[The input]:
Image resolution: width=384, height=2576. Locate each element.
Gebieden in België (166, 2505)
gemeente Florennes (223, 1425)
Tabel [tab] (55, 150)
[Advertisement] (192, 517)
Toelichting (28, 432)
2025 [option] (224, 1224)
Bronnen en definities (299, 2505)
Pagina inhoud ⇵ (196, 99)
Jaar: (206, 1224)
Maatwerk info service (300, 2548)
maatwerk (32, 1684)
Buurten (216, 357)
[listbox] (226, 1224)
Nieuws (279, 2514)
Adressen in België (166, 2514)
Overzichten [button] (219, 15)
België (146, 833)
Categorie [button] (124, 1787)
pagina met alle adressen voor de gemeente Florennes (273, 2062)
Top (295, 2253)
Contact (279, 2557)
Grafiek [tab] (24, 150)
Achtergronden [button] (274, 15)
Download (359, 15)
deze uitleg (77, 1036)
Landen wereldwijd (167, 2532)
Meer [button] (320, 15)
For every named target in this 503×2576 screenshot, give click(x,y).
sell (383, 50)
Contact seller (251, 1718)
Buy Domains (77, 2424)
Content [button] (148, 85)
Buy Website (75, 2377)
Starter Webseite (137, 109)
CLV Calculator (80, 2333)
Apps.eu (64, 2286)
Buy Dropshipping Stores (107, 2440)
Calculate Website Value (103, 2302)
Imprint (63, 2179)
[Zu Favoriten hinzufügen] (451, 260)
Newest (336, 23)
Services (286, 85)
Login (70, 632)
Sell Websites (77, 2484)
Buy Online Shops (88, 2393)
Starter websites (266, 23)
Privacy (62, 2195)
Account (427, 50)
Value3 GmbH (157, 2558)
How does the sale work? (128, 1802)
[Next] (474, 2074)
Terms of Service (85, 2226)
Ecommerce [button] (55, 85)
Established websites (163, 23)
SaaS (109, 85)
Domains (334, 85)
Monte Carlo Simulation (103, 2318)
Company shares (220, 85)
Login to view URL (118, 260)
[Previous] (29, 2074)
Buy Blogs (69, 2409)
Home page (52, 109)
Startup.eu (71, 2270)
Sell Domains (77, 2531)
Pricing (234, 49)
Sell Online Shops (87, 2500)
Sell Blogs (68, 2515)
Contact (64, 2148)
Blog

[Task to complete]:
With nothing left out, copy the data above exactly.

[Task output]:
Image resolution: width=384, height=2576. Locate each element.
Gebieden in België (166, 2505)
gemeente Florennes (223, 1425)
Tabel [tab] (55, 150)
[Advertisement] (192, 517)
Toelichting (28, 432)
2025 [option] (224, 1224)
Bronnen en definities (299, 2505)
Pagina inhoud ⇵ (196, 99)
Jaar: (206, 1224)
Maatwerk info service (300, 2548)
maatwerk (32, 1684)
Buurten (216, 357)
[listbox] (226, 1224)
Nieuws (279, 2514)
Adressen in België (166, 2514)
Overzichten [button] (219, 15)
België (146, 833)
Categorie [button] (124, 1787)
pagina met alle adressen voor de gemeente Florennes (273, 2062)
Top (295, 2253)
Contact (279, 2557)
Grafiek [tab] (24, 150)
Achtergronden [button] (274, 15)
Download (359, 15)
deze uitleg (77, 1036)
Landen wereldwijd (167, 2532)
Meer [button] (320, 15)
For every named target in this 503×2576 screenshot, give click(x,y).
sell (383, 50)
Contact seller (251, 1718)
Buy Domains (77, 2424)
Content [button] (148, 85)
Buy Website (75, 2377)
Starter Webseite (137, 109)
CLV Calculator (80, 2333)
Apps.eu (64, 2286)
Buy Dropshipping Stores (107, 2440)
Calculate Website Value (103, 2302)
Imprint (63, 2179)
[Zu Favoriten hinzufügen] (451, 260)
Newest (336, 23)
Services (286, 85)
Login (70, 632)
Sell Websites (77, 2484)
Buy Online Shops (88, 2393)
Starter websites (266, 23)
Privacy (62, 2195)
Account (427, 50)
Value3 GmbH (157, 2558)
How does the sale work? (128, 1802)
[Next] (474, 2074)
Terms of Service (85, 2226)
Ecommerce [button] (55, 85)
Established websites (163, 23)
SaaS (109, 85)
Domains (334, 85)
Monte Carlo Simulation (103, 2318)
Company shares (220, 85)
Login to view URL (118, 260)
[Previous] (29, 2074)
Buy Blogs (69, 2409)
Home page (52, 109)
Startup.eu (71, 2270)
Sell Domains (77, 2531)
Pricing (234, 49)
Sell Online Shops (87, 2500)
Sell Blogs (68, 2515)
Contact (64, 2148)
Blog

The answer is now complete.